Wednesday, May 2, 2012

Progress, is the title of an original painting that I created a few years ago. The work was just featured on the Artists2Artists website and I received a nice review by one of their curators. It may not mean much to you, but any artist will tell you that validation keeps the fire burning.

You can check it out here If you like.

Thursday, February 23, 2012

Final digital paint of the Starfire re-design.

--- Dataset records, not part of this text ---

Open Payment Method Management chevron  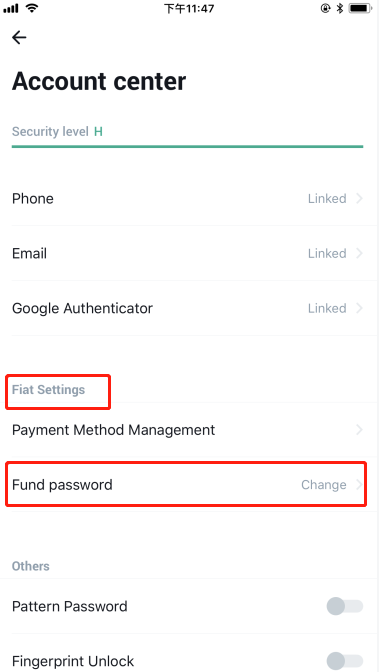(359, 429)
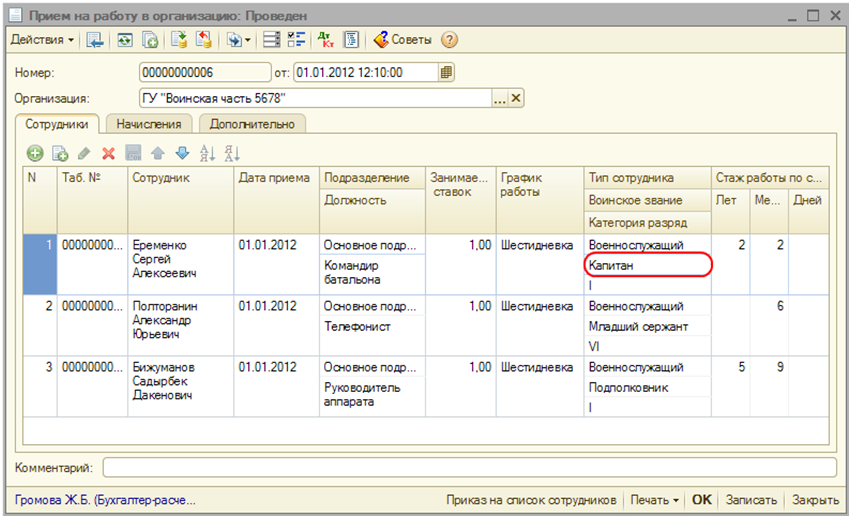Move row up with arrow icon
This screenshot has height=518, width=851.
[x=157, y=153]
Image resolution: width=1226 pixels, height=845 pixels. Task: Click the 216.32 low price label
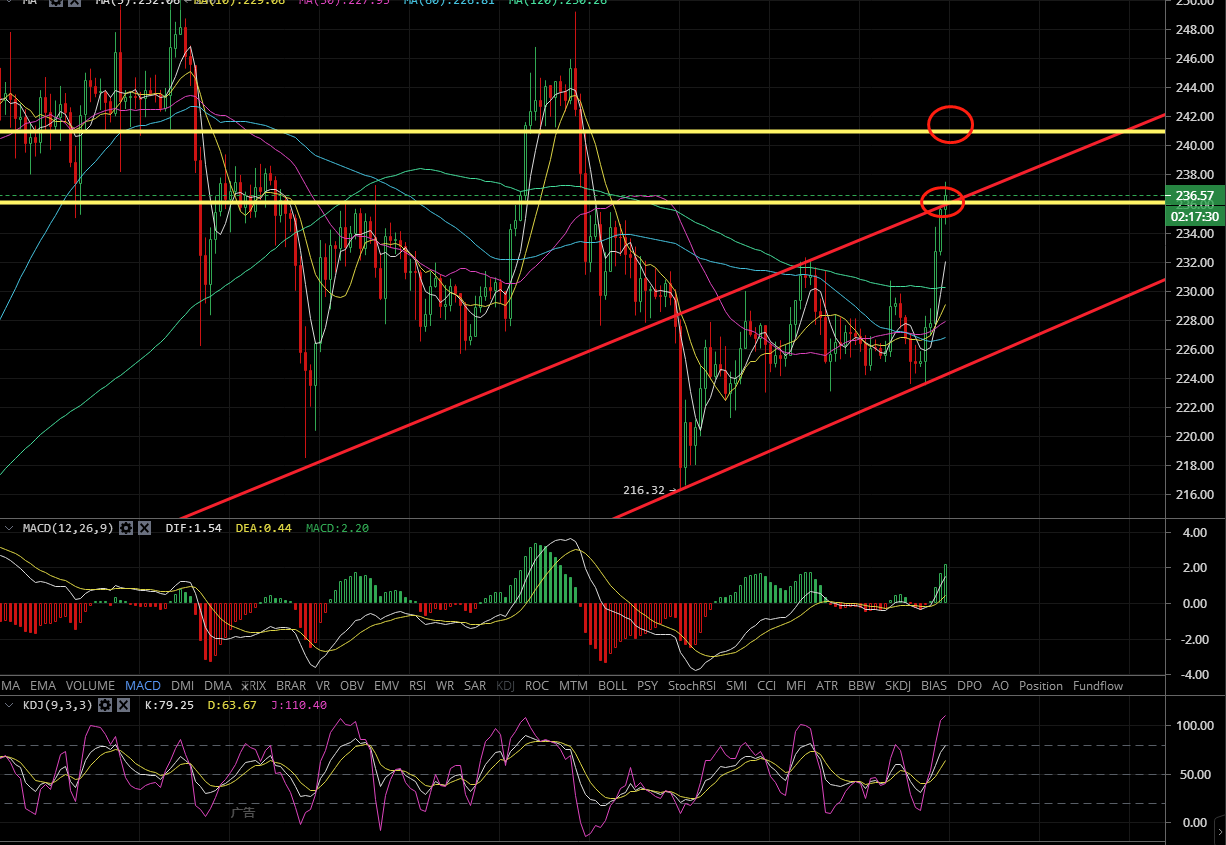point(643,490)
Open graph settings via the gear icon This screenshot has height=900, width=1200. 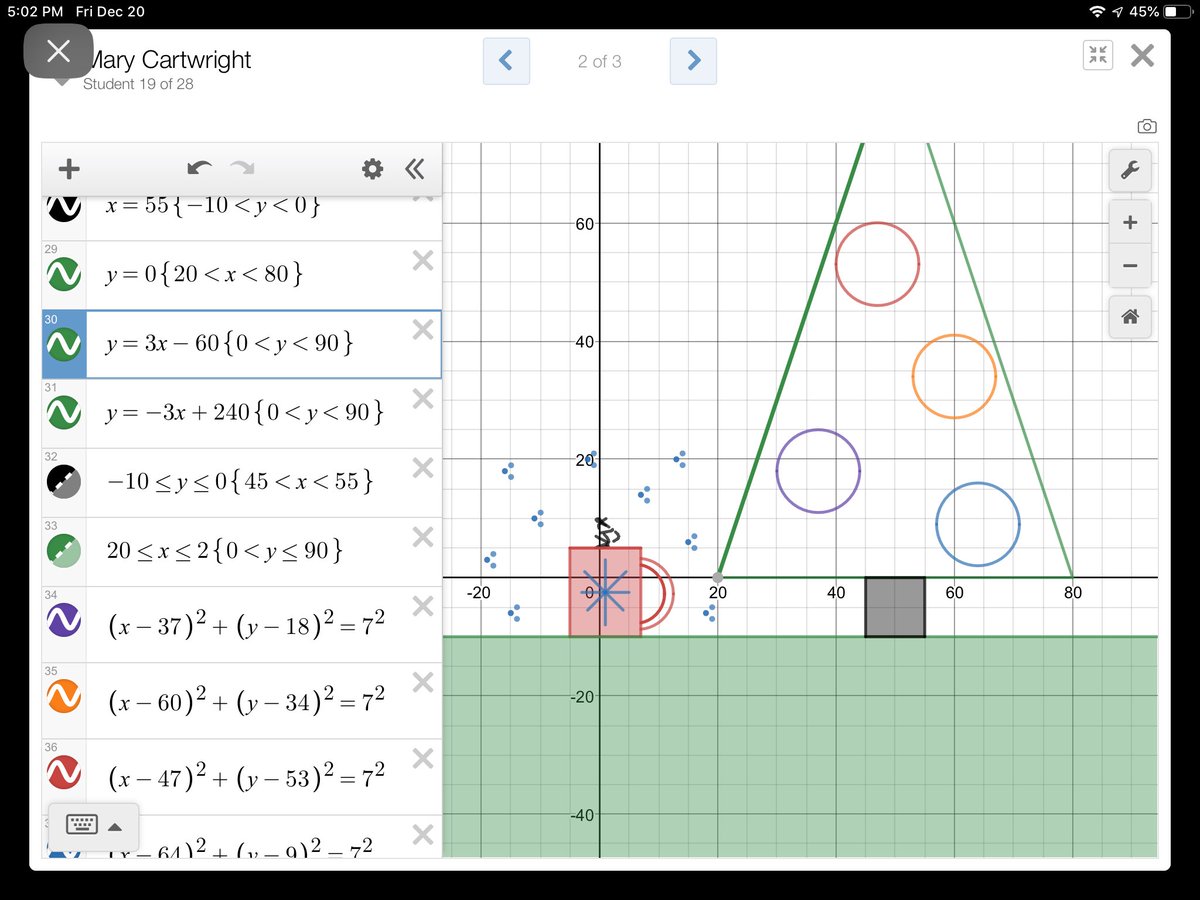click(x=372, y=168)
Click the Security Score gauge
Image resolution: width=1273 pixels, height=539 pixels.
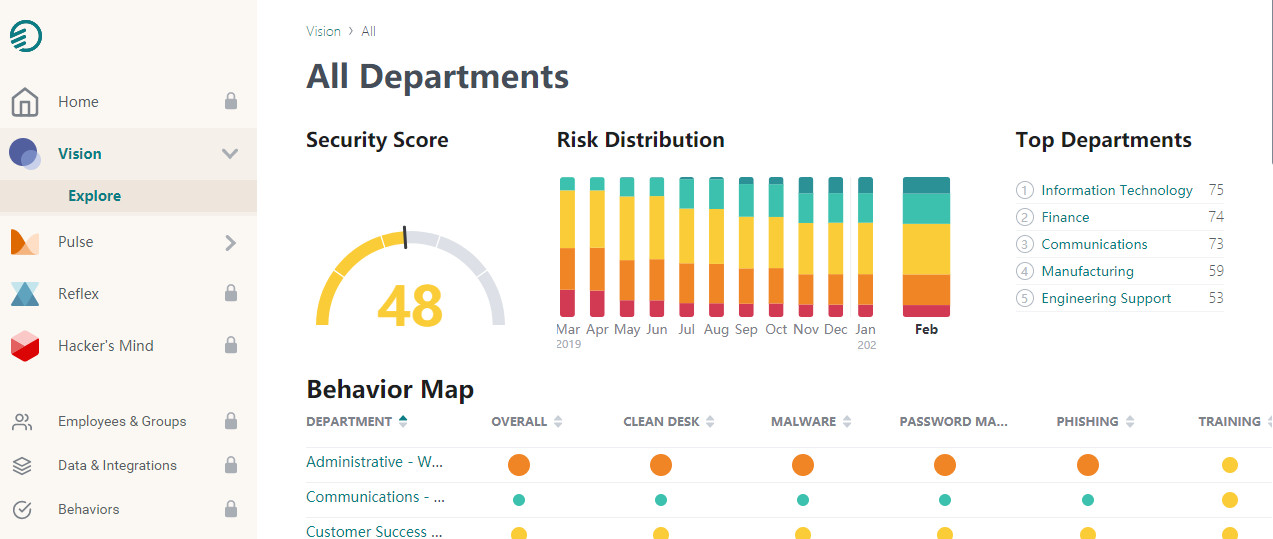tap(410, 282)
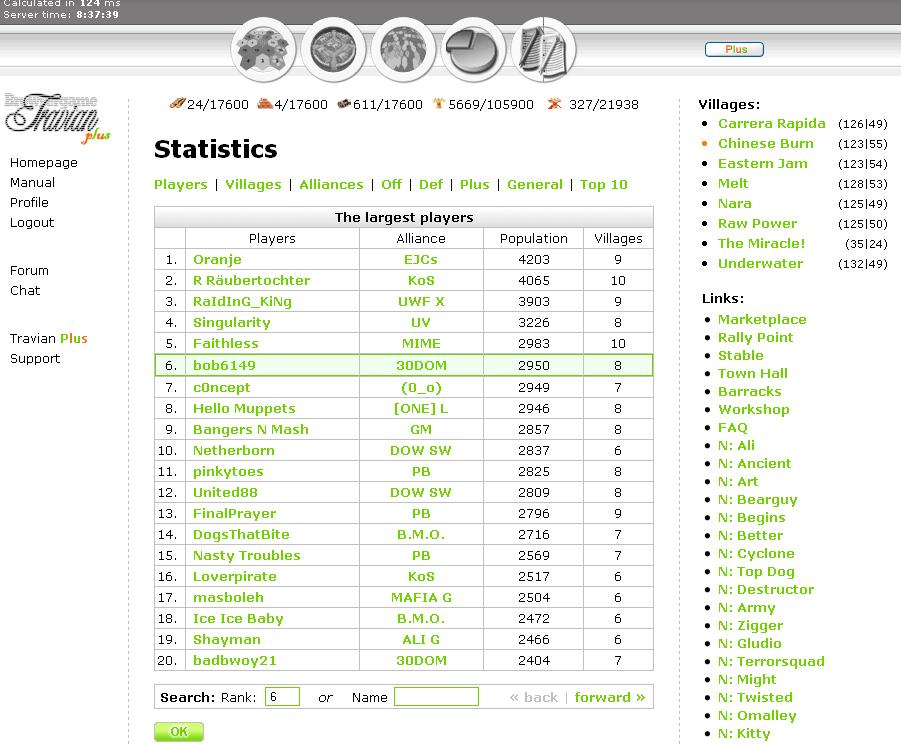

Starfire was one of those characters that was not mainstream for me. George Pérez really did a nice job of designing this character in the 80's, but I just wasn’t into flying women with flaming hair. I liked Conan the Barbarian, Batman, Spiderman, X-Men ... So, this character was a challenge for me. Even though she is an alien with a human form, I decided to give her a little more of a human touch. She was originally very muscular, and chiseled. I like the idea of making her more feminine. I also thought that her flaming hair doesn’t need to be on jet power all the time. It's still hot, like an idling engine dropping molten sparks to the floor.

Final ink of the Starfire re-design.

The way to break up the monotony of drawing a 300 page graphic novel is to draw something totally different. That is the case here. I occasionally need to take a break from the dark brooding Noir and hammer out something on the lighter side. It keeps me balanced. This is an entry for a re-design contest over at Super Hero Of The Month. I've had my fun, now it's back to work!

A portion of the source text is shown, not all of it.